Ultimately, in late 2020, Republicans led by then-incumbent president Donald Trump organized to deprive Americans, overwhelmingly minority Americans in places like Fulton County, Georgia, and Detroit, of their vote. As the federal indictment for his attempt to overturn the results of the 2020 presidential election reads, he and his co-conspirators tried “to injure, oppress, threaten, and intimidate one more more persons in the free exercise and enjoyment of a right and privilege secured to them by the Constitution and laws of the United States—that is, the right to vote, and to have one’s vote counted.”
As civil rights leaders gather in Washington, D.C., today, they hope to emphasize that voting rights remain central to racial and economic equality. According to the voting-rights-focused Brennan Center, since 2013, 29 states have added 94 restrictions on the right to vote, and now House Republicans have proposed what they call the “American Confidence in Elections” Act, or ACE, which limits mail-in ballots and drop boxes, prohibits taking food and water to those waiting in line to vote, lifts remaining restrictions on campaign spending, and abolishes federal efforts to combat disinformation. Although Republicans point to increased voting in 2022 to insist that such measures don’t hurt voting rates, the Brennan Center showed that under Georgia’s new rules, the gap between white voting and nonwhite voting is the highest it’s been since at least 2014: white voting was 8.6 percentage points higher than nonwhite voting in 2022.
In contrast, Senate Democrats have reintroduced the Freedom to Vote Act, which sets national standards to protect voting access, protects election officials and workers (who have experienced attacks since 2020), prohibits partisan gerrymandering, and cuts back on the dark money that floods our elections since the Supreme Court permitted it in its 2010 Citizens United v. Federal Election Commission (FEC) decision. When the House passed a version of the Freedom to Vote Act in 2021, every Republican in the Senate voted it down.

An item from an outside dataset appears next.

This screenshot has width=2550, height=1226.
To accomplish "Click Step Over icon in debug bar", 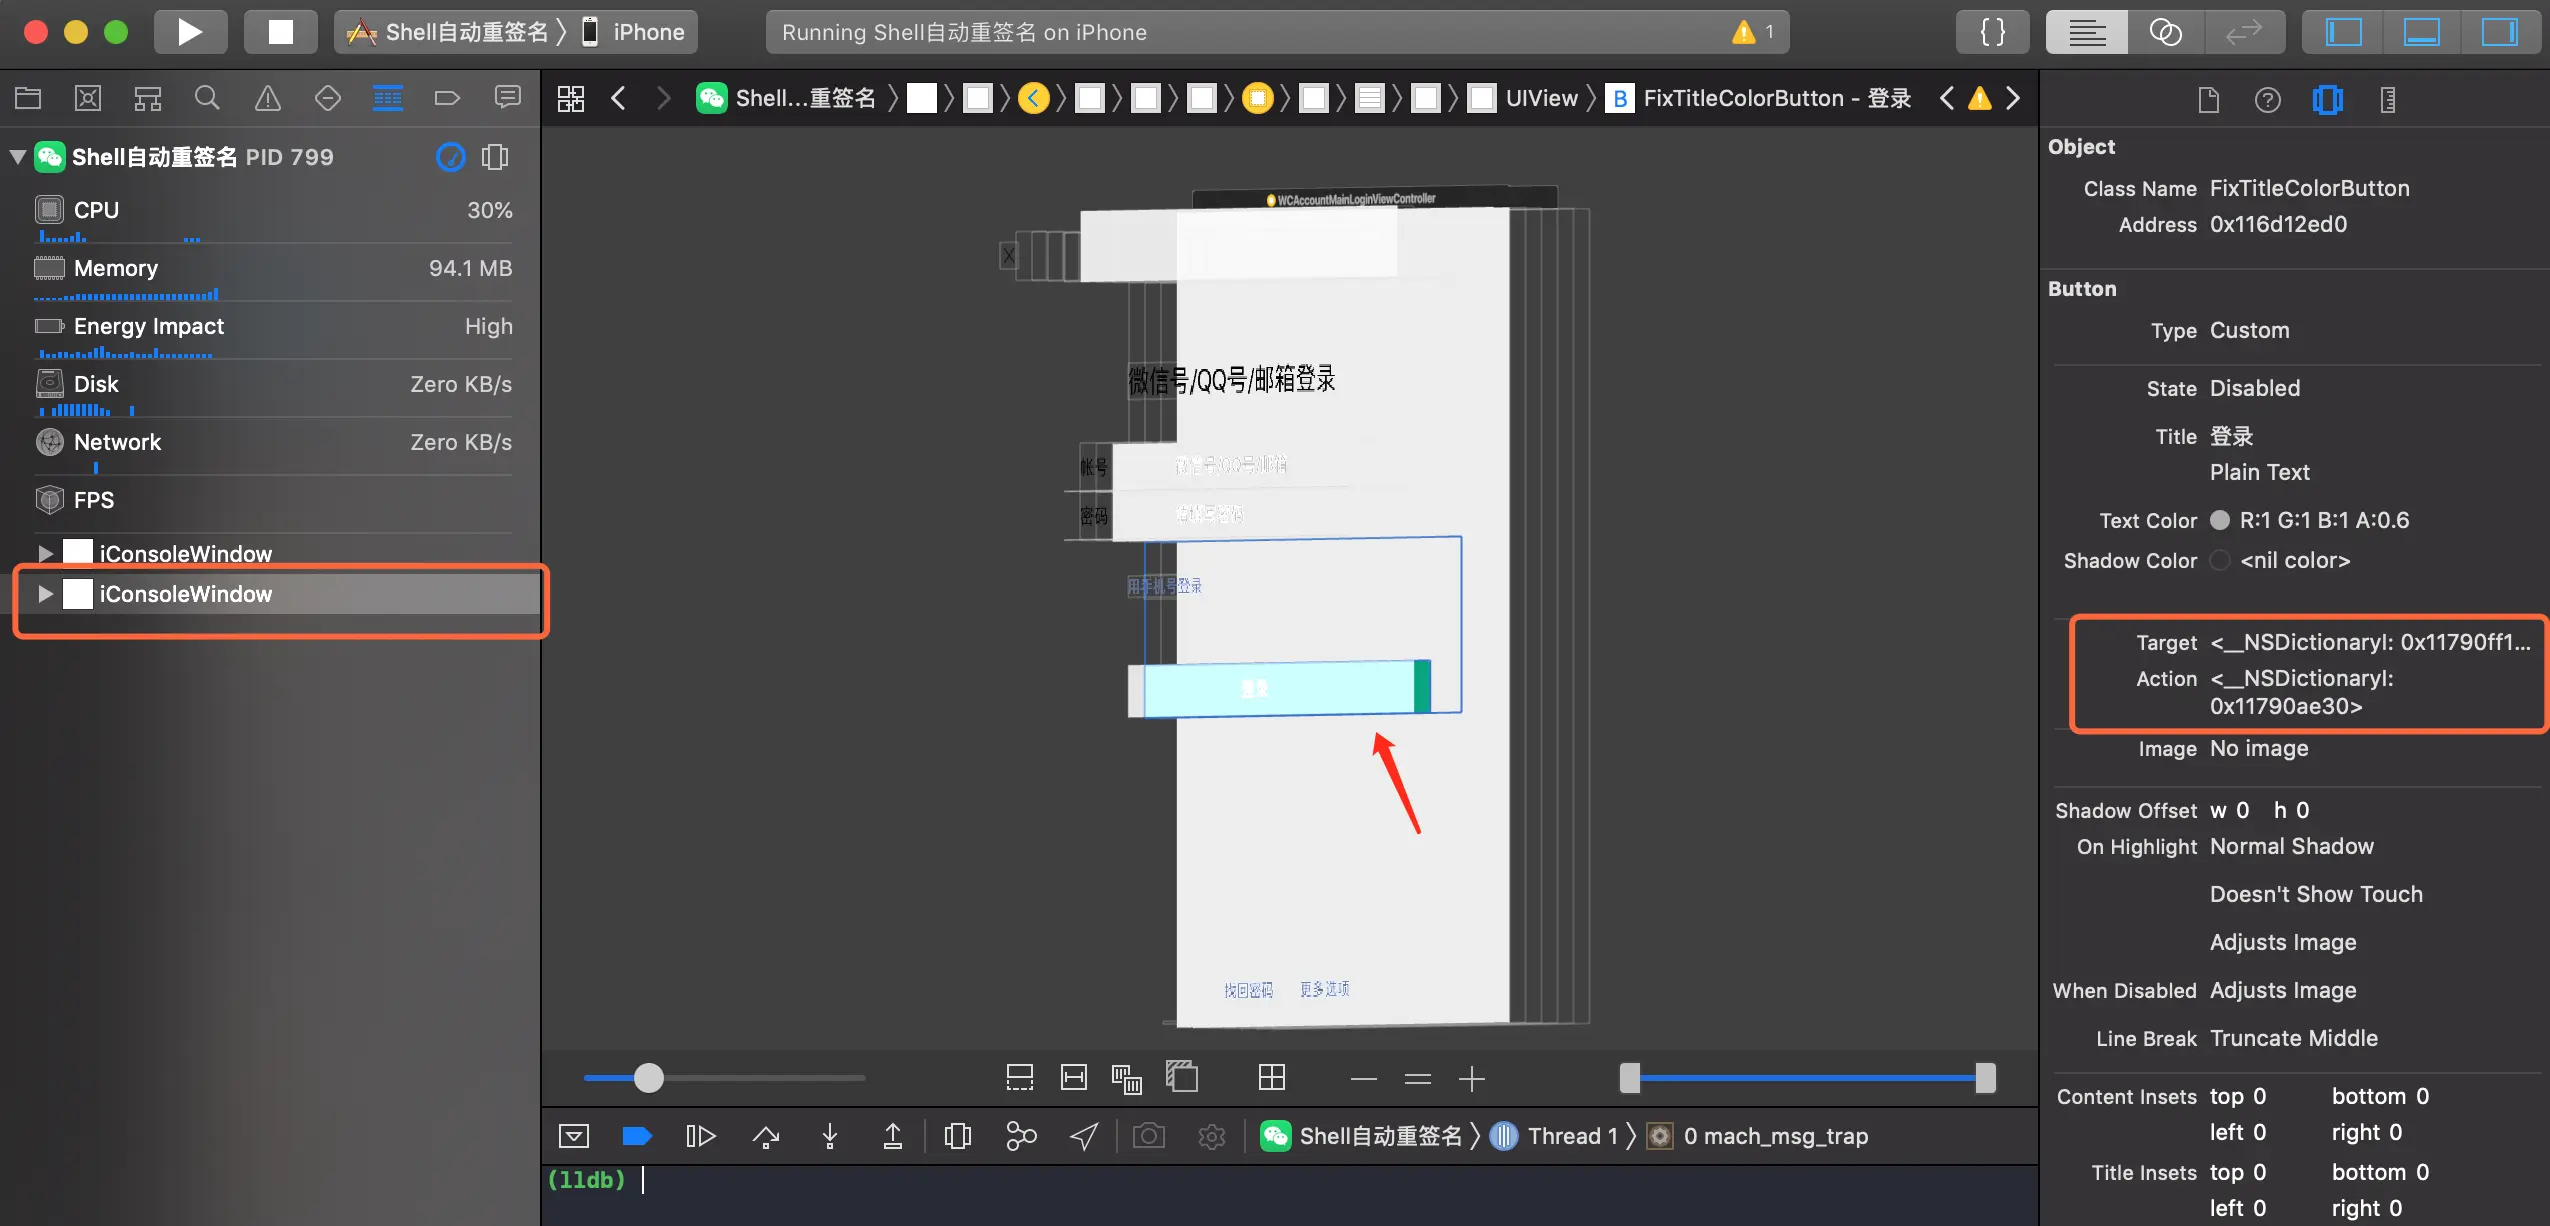I will [x=766, y=1136].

And yet, the Freedom to Vote Act is popular, with a supermajority of likely voters—70%— supporting its provisions shortly after it was first introduced in 2021. Protecting the vote is a cause behind which the Biden administration, particularly Vice President Kamala Harris, stands.

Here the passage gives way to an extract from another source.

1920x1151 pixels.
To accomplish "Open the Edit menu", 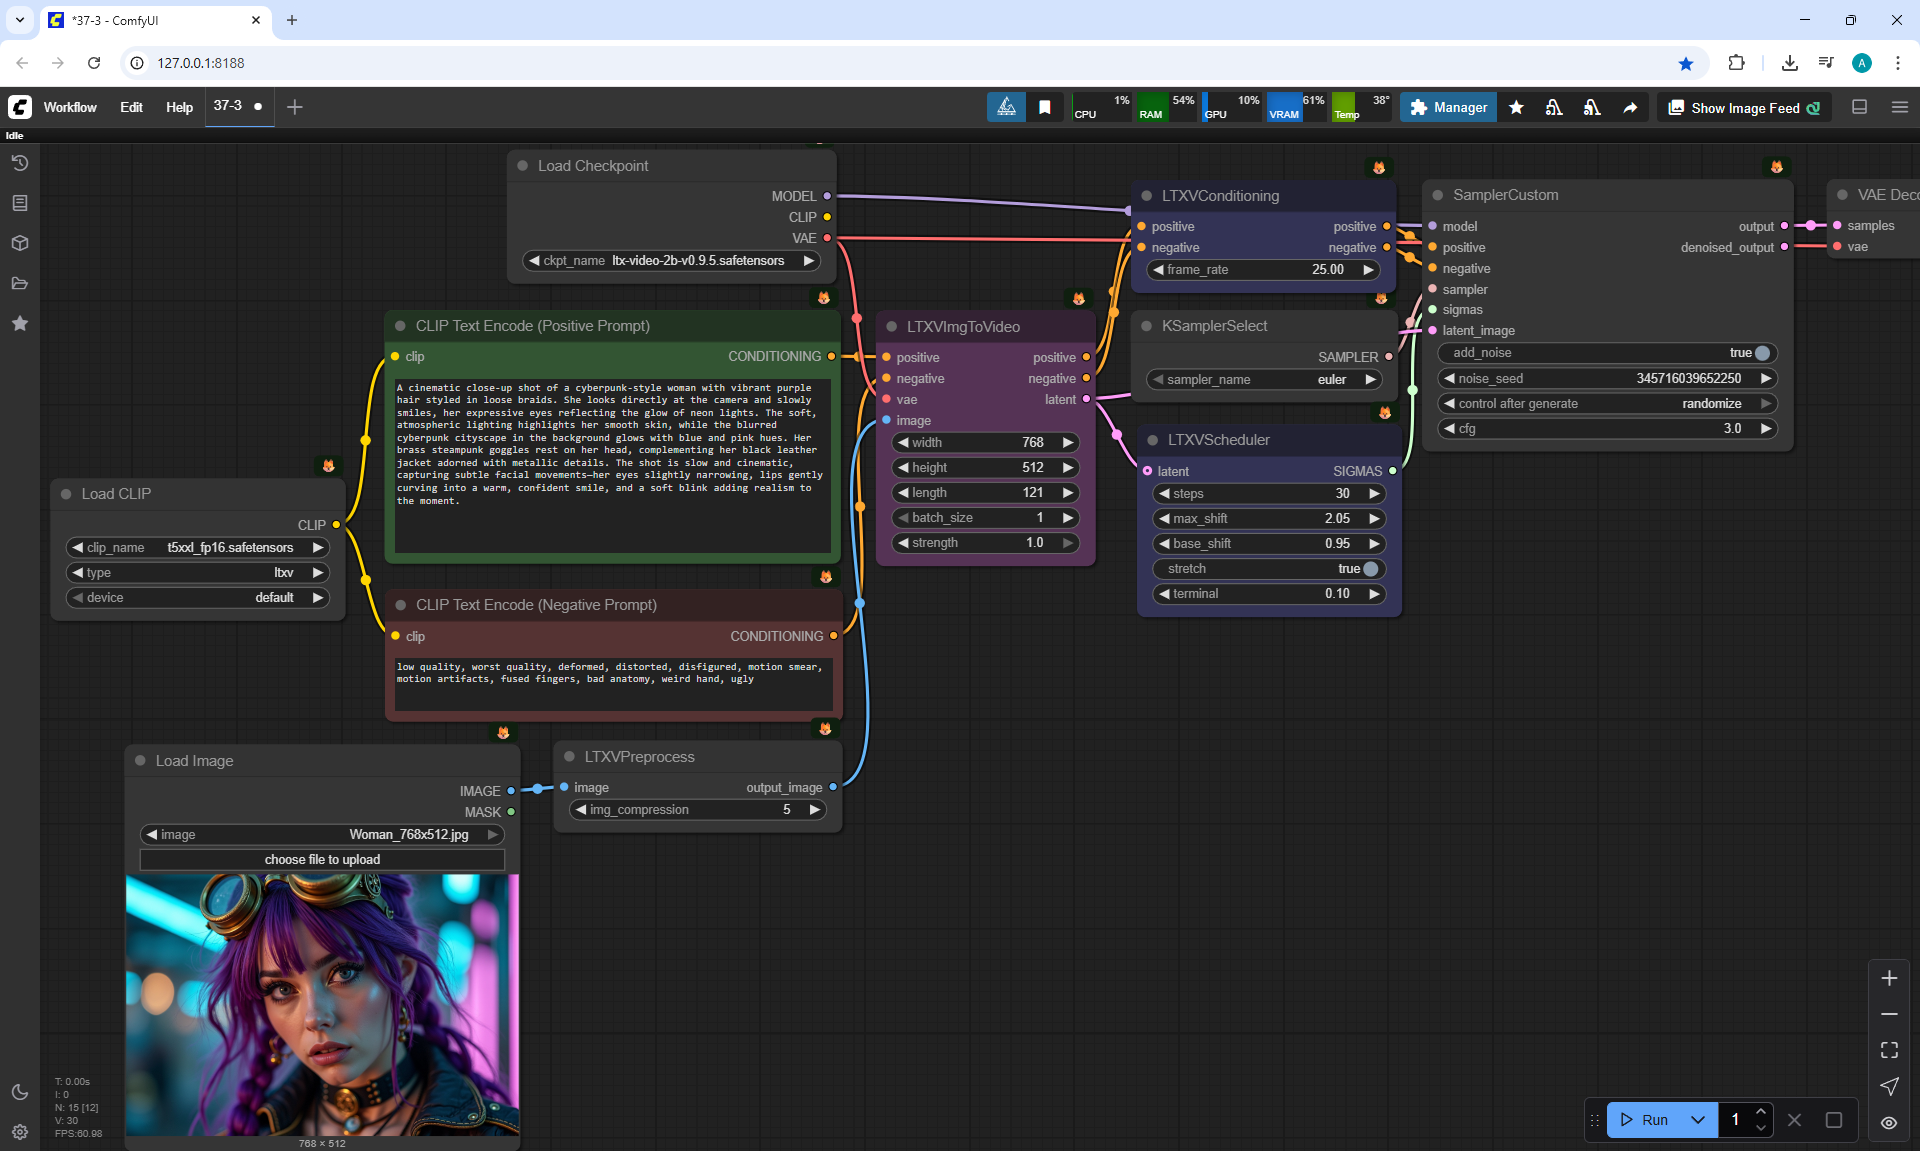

In 2022, speaking in the Georgia district that elected John Lewis to Congress, Harris warned that we must not be deceived into thinking laws that make it harder to vote are normal, and she noted that those pushing such laws “are not only putting in place obstacles to the ballot box, they are also working to interfere with our elections to get the outcomes they want and to discredit those they don’t. That is not how a democracy should work.”
At today’s march, the Reverend Dr. King’s son Martin Luther King III and his wife Arndrea Waters King say they plan to call on Congress to pass voting rights legislation. “This is not about issues for one group or one ethnic group,” Mr. King said. “It’s about Americans. It’s about creating a climate for America to fulfill its true promise for all of its citizens.”